→ **Required work**: When you reach the line that contains "Click the broom cleanup icon" in the data below, start reproducing lines exactly, and stop after the line that contains "Screen dimensions: 1080x583".

▼

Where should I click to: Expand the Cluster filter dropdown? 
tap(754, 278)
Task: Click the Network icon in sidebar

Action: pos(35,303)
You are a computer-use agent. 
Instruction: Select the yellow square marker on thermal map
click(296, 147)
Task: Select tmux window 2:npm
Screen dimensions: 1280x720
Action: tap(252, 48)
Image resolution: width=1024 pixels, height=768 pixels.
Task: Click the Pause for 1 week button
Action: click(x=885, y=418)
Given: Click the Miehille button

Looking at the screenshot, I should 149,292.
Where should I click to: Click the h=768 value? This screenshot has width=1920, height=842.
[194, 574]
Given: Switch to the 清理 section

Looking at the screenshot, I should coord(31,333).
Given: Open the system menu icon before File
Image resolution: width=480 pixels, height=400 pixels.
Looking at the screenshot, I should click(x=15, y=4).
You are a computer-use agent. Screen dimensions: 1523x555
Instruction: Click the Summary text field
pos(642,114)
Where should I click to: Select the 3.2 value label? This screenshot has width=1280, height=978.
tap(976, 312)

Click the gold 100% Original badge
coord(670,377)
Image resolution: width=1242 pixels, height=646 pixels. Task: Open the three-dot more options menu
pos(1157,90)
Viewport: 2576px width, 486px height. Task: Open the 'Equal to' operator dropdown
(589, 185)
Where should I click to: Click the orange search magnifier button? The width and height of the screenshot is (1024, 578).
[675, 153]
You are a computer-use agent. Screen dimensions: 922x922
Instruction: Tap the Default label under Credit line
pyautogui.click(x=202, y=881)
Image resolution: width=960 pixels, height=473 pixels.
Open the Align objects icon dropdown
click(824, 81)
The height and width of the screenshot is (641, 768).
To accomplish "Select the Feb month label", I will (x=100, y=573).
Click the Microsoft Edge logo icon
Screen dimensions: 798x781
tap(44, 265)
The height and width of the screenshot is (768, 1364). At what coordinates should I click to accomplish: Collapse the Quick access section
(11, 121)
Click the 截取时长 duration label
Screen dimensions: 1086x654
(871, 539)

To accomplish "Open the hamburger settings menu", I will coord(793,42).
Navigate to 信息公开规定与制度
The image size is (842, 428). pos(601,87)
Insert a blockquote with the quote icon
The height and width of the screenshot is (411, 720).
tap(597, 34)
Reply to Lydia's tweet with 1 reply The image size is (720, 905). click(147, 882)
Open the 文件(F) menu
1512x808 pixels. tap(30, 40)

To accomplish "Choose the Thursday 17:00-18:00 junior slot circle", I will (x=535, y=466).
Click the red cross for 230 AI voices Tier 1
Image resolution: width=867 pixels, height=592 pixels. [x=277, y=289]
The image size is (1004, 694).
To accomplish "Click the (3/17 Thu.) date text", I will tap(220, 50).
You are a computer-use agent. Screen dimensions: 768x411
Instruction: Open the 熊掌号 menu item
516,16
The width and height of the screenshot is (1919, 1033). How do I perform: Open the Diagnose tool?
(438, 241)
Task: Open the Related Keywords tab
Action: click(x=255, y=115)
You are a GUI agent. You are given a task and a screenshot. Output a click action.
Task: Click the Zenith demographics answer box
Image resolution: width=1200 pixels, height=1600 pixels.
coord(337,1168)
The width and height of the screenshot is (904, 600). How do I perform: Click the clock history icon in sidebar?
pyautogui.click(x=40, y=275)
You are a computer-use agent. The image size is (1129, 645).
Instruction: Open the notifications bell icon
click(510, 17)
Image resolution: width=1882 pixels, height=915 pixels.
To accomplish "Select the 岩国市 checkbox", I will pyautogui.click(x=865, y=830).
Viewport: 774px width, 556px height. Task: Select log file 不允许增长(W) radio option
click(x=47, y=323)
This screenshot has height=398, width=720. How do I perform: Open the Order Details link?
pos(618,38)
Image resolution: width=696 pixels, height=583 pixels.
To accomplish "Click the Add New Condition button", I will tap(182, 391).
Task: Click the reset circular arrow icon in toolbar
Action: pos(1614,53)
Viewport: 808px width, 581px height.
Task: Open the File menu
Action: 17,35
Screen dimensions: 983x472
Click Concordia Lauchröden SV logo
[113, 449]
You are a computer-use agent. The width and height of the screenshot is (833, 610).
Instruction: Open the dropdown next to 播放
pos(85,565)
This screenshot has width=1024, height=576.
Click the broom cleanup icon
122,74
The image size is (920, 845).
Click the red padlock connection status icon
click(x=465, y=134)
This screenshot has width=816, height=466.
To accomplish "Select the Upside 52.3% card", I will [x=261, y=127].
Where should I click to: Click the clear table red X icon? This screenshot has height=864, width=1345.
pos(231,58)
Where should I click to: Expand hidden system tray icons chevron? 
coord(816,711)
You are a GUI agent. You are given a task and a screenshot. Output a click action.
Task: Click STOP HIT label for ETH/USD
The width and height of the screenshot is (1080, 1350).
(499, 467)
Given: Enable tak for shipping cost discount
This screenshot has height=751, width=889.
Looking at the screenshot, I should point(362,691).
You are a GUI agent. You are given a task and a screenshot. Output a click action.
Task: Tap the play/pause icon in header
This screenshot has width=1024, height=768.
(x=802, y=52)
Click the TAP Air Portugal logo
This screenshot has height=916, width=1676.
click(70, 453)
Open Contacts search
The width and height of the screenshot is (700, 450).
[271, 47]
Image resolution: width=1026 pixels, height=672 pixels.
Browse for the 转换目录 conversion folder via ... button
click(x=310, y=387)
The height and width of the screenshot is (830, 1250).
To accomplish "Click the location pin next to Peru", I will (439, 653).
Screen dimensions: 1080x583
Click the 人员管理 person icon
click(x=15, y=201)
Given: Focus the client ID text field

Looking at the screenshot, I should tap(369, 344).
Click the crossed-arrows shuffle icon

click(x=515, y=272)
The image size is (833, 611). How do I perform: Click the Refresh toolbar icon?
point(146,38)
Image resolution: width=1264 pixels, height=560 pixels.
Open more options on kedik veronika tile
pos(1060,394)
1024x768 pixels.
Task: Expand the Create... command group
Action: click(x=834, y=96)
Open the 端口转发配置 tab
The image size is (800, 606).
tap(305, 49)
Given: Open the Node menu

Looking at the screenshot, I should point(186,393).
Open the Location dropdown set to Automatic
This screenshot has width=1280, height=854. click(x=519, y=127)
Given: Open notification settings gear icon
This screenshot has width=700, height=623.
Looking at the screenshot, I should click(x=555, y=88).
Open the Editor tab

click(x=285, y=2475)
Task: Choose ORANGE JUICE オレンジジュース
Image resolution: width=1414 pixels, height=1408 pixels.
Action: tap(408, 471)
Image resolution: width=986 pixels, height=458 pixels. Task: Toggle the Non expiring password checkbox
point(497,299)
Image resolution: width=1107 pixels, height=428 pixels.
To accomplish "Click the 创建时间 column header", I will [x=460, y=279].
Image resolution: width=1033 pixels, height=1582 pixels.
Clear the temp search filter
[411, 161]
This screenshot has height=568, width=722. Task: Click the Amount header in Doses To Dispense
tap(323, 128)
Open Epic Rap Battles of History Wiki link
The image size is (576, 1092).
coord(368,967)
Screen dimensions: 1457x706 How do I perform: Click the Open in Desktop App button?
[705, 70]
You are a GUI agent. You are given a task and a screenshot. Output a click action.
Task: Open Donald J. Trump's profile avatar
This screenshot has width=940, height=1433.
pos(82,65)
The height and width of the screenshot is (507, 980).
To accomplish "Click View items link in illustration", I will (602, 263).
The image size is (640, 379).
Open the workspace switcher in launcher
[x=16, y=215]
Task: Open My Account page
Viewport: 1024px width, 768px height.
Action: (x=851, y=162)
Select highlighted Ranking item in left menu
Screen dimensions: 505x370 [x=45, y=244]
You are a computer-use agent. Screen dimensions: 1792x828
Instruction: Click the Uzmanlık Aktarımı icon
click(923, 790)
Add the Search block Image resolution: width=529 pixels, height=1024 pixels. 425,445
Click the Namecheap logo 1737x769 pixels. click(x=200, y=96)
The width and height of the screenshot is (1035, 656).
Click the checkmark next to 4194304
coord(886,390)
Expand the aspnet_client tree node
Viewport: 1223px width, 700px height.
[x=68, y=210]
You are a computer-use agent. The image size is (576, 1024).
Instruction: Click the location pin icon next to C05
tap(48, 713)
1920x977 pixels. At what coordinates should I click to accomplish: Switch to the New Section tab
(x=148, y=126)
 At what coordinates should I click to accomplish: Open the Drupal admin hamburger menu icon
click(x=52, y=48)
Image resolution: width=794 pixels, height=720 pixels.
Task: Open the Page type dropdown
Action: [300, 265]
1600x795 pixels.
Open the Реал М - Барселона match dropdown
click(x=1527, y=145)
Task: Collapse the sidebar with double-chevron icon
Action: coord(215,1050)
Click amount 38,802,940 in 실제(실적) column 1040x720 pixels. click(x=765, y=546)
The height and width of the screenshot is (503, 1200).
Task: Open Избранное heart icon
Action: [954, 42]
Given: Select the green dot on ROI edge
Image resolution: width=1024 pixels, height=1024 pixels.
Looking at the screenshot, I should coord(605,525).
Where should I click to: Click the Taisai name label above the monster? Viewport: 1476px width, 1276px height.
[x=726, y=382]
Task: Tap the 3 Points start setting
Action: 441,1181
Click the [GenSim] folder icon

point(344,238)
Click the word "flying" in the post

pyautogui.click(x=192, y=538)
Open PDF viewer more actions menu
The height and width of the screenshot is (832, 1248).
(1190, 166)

▲

→ **Output of the exercise**:
Click the broom cleanup icon
122,74
The image size is (920, 845).
Click the red padlock connection status icon
click(x=465, y=134)
This screenshot has width=816, height=466.
To accomplish "Select the Upside 52.3% card", I will [x=261, y=127].
Where should I click to: Click the clear table red X icon? This screenshot has height=864, width=1345.
pos(231,58)
Where should I click to: Expand hidden system tray icons chevron? 
coord(816,711)
You are a GUI agent. You are given a task and a screenshot. Output a click action.
Task: Click STOP HIT label for ETH/USD
The width and height of the screenshot is (1080, 1350).
(499, 467)
Given: Enable tak for shipping cost discount
This screenshot has height=751, width=889.
Looking at the screenshot, I should point(362,691).
You are a GUI agent. You are given a task and a screenshot. Output a click action.
Task: Tap the play/pause icon in header
This screenshot has width=1024, height=768.
(x=802, y=52)
Click the TAP Air Portugal logo
This screenshot has height=916, width=1676.
click(70, 453)
Open Contacts search
The width and height of the screenshot is (700, 450).
[271, 47]
Image resolution: width=1026 pixels, height=672 pixels.
Browse for the 转换目录 conversion folder via ... button
click(x=310, y=387)
The height and width of the screenshot is (830, 1250).
To accomplish "Click the location pin next to Peru", I will (439, 653).
Screen dimensions: 1080x583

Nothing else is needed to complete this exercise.